Note, the concept of blocking and non-blocking assignments is confusing :). In VHDL we would now start to talk about delta cycles, start to think about how the simulator actually works. Consider what happens in a simple combinatorial logic circuit, all logic gates will be working in parallel, the order these gates are simulated in the simulator must not affect the simulation result. Yes there is a "sequential" behaviour as signals propagate through a circuit, but each gate could have different propagation delays. Updates to their outputs and the "wires" they are connected to need to be scheduled in the simulator i.e. at different times. Therefore, a signal could go through multiple transitory states before settling down to a stable value. A blocking assignment does not consider this, it will be performed instantaneously within the simulator, which is not what will happen in a real world circuit. Therefore, like VHDL, blocking assignments i.e. variables, should only be used in a PROCESS, a high-level sequential description of what a piece of hardware does, or in simple logic circuits such as the previous NOR gate example i.e. HDL descriptions with a single assignment, or logic where the output of one assignment is NOT used as the input of another. Yes, there are always exceptions to these rules. Personally, i'm always very careful where and how i use blocking assignments i.e. i try to avoid them, as you could end up with a hardware description that does not describe the hardware behaviour you want :(.

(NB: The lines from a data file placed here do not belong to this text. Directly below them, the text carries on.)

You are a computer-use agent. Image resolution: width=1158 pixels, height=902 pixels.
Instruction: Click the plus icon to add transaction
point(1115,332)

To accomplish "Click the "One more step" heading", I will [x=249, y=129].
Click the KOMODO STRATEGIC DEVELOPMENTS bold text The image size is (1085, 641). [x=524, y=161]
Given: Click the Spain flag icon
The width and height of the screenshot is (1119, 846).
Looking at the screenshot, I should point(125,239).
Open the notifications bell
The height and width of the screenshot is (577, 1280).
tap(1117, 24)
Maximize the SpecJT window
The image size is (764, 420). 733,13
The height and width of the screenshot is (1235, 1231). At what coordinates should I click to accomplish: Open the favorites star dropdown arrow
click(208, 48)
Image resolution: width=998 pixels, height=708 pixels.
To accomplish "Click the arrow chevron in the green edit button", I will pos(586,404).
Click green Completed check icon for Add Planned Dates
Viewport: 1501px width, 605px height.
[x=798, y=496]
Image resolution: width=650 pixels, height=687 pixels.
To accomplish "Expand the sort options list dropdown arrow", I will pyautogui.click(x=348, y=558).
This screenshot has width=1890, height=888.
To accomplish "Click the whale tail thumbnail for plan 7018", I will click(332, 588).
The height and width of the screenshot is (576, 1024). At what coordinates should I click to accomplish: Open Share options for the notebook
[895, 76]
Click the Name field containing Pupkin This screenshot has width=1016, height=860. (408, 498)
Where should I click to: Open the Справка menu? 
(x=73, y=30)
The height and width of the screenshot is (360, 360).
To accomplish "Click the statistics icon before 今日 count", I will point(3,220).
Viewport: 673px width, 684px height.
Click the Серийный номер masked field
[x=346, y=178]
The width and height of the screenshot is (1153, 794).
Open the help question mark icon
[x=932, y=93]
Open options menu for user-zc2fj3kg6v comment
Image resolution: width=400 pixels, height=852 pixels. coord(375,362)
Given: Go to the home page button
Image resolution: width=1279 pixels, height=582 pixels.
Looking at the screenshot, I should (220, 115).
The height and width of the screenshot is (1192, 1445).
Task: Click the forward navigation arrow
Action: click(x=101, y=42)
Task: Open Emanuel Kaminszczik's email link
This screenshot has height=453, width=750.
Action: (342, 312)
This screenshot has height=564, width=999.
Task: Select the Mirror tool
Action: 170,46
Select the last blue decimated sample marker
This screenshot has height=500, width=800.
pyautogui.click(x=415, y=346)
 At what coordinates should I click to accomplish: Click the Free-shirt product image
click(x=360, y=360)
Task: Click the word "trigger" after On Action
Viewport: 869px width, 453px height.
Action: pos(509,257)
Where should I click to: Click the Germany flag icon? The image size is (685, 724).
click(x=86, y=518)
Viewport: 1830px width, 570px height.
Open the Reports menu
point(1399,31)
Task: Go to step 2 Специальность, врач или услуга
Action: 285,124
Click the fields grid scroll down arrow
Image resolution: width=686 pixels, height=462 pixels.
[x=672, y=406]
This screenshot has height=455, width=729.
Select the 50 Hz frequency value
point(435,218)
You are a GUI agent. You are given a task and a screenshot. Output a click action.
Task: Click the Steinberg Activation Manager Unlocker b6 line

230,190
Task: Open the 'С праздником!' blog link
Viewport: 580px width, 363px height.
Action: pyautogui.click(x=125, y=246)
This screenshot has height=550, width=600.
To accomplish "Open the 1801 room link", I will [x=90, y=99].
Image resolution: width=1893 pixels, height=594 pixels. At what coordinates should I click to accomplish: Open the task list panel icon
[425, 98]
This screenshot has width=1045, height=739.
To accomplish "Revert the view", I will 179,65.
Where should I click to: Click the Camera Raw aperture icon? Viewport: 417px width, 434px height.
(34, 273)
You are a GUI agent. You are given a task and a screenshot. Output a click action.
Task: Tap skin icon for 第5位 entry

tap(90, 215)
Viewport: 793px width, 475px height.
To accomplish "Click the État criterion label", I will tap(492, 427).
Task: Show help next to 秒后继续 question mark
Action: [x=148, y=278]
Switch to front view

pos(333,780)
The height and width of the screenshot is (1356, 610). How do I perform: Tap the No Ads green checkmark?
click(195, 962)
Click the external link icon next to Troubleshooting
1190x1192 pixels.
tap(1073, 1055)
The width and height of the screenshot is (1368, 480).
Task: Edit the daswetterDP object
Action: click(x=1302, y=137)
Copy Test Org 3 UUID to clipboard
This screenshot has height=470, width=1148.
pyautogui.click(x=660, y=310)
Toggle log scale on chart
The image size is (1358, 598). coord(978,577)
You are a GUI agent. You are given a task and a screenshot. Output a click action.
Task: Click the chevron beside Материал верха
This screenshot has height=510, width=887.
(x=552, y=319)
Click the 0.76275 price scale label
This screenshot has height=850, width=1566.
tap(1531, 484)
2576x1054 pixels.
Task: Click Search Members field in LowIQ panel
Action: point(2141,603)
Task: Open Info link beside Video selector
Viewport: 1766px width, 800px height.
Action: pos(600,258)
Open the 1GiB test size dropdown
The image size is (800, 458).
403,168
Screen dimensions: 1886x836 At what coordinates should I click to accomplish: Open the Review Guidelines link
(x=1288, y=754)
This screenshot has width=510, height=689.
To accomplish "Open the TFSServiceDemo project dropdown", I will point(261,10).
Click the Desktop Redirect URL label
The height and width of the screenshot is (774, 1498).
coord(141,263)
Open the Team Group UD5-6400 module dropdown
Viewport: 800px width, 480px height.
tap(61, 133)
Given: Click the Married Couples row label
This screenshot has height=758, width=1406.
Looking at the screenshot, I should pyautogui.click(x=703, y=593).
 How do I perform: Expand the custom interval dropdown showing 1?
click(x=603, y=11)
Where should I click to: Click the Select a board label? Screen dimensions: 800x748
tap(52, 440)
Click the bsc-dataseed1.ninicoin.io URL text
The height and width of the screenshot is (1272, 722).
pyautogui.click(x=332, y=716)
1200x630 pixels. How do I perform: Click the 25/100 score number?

You can download copies of these files as a ISE project with testbench here: (Link). Note, the .vhd and .v files need to be manually added to the project one at a time for testing as they use the same name. From these HDL descriptions the Xilinx ISE tools can create an RTL schemtic, as shown in figure 4. A waveform diagram of this component in action is shown in figure 5 below.
Figure 4 : MUX schematic
Figure 5 : MUX simulation
Basically a direct copy of the original design (Link), just implemented as a higher level, abstract HDL description. The first component constructed is the adder / subtract unit, one possible VHDL and Verilog implementation is shown below.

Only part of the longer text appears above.